Methods: Participants were men leaving prison with a history of injecting drug use. Baseline and
follow-up interview (3-, 12-, 24-months after prison release) data on HCV testing and treatment was
linked with data on DAA prescriptions recorded in Australia’s subsidised prescription medication
program (Pharmaceutical Benefits Scheme). We report serial cross-sectional descriptive statistics
detailing engagement in HCV testing and treatment, and dispensed DAA treatments by prescription
schedule (i.e., dispensed in the community or in prison) recorded March 2016–December 2018.

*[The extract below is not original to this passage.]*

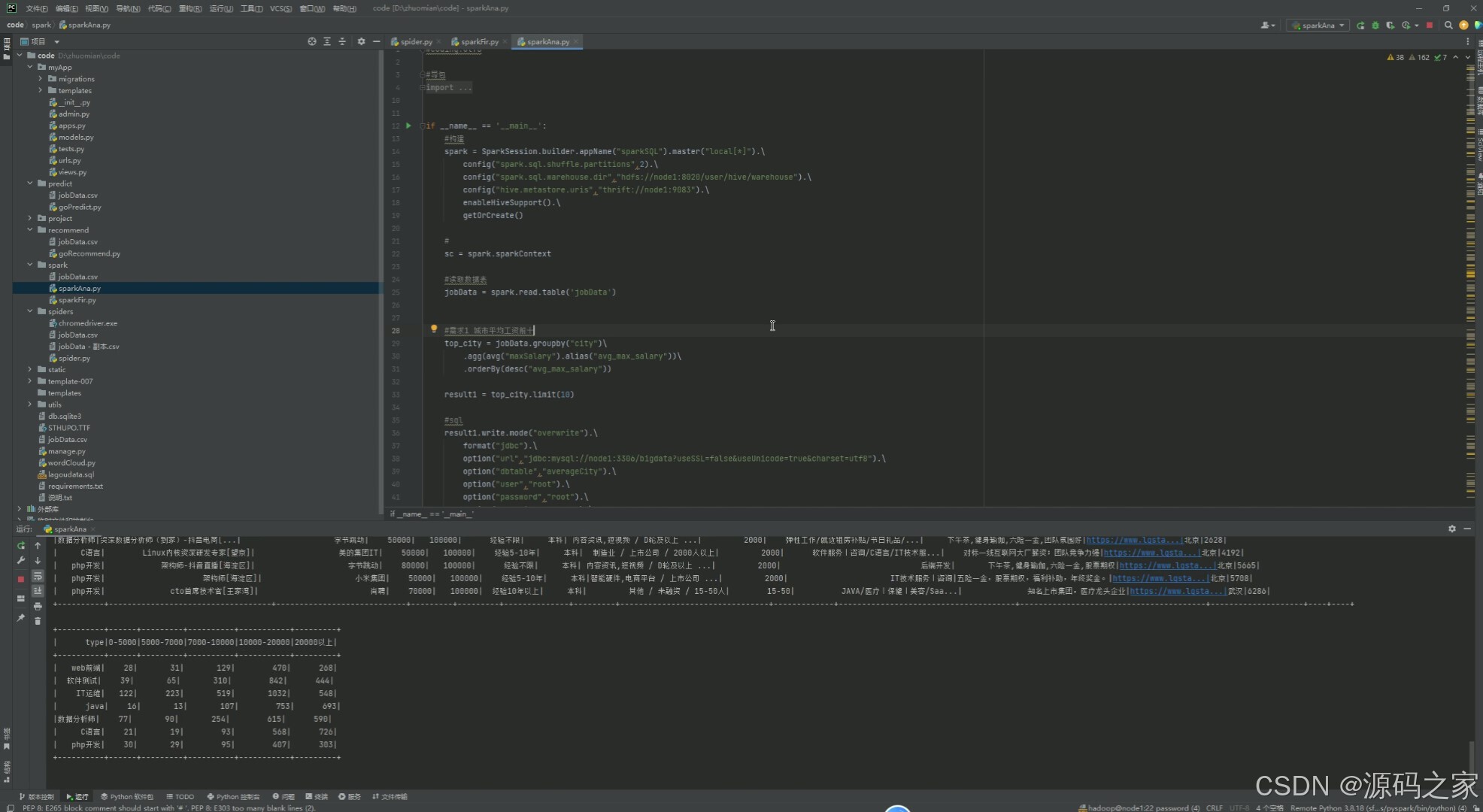Image resolution: width=1483 pixels, height=812 pixels.
Task: Stop the running process in top toolbar
Action: point(1429,25)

Results: Data for 400 men were included. At baseline, 95% (n=392/400) reported ever being tested
for HCV: of those, two-thirds (66%, n=258/392) reported a positive last test result. Across follow-up,
men who had an HCV test since their last interview increased from 30% (n=84/277) at three-months
to 72% (n=164/228) at 24-month follow-up. Of the men reporting an HCV test, positive results were
reported by 48% (n=40/84) at three-months, 64% (n=99/155) at 12-months, and 58% (n=96/164) at
24-months. A total of 438 DAA prescriptions were dispensed March 2016–December 2018 among
154 men, with 65% (n=284/438) recorded as a prescription schedule relating to DAA treatment
dispensed in prison.
Conclusion: Findings highlight men who inject drugs with a history of incarceration have successfully
accessed HCV testing and treatment. Ongoing review of the delivery of services in both prison and
community settings may be required to ensure continued HCV testing and treatment uptake among
this population.
Disclosure of Interest Statement: Professor Mark Stoové has received investigator-initiated funding
from Gilead Sciences, AbbVie, and Bristol Myers Squibb for research unrelated to this work.
Professor Dietze has received investigator-driven funding from Gilead Sciences for work related to
hepatitis C treatment and an untied educational grant from Indivior for work related to the
introduction of buprenorphine/naloxone into Australia. He has also served as an unpaid member of
an Advisory Board for an intranasal naloxone product.